STORED DATA –
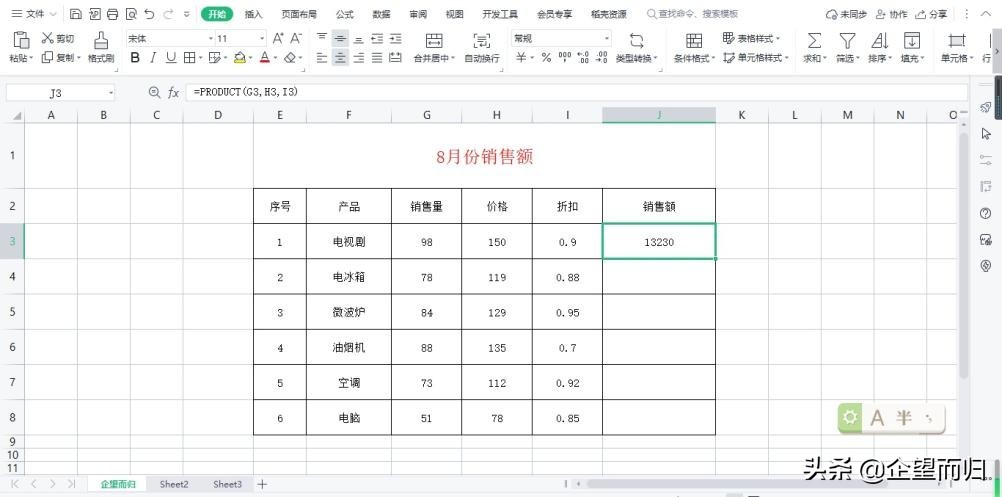The height and width of the screenshot is (497, 1002).
Task: Toggle underline formatting
Action: [171, 58]
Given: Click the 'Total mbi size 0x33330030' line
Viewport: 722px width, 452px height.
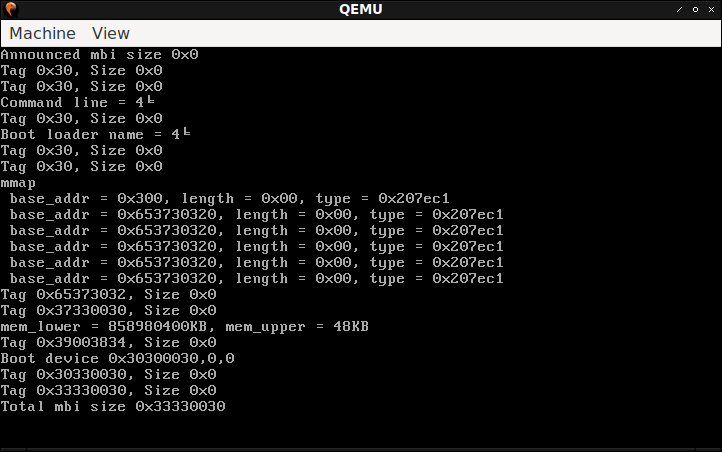Looking at the screenshot, I should click(x=113, y=406).
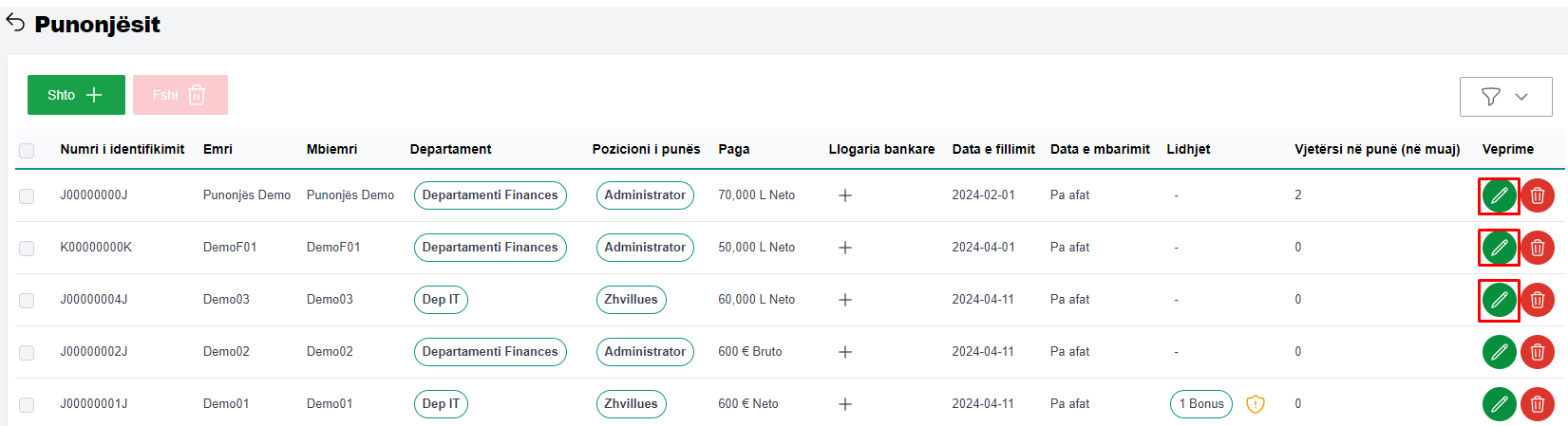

GOAL OF THE EXERCISE – In the entries above, find the line containing "Given: Click the"; transcribe exactly that line and every line after it through the end, and only those, omitting pictures.

SOLVED PROBLEM –
Given: Click the 'Total mbi size 0x33330030' line
Viewport: 722px width, 452px height.
Looking at the screenshot, I should click(x=113, y=406).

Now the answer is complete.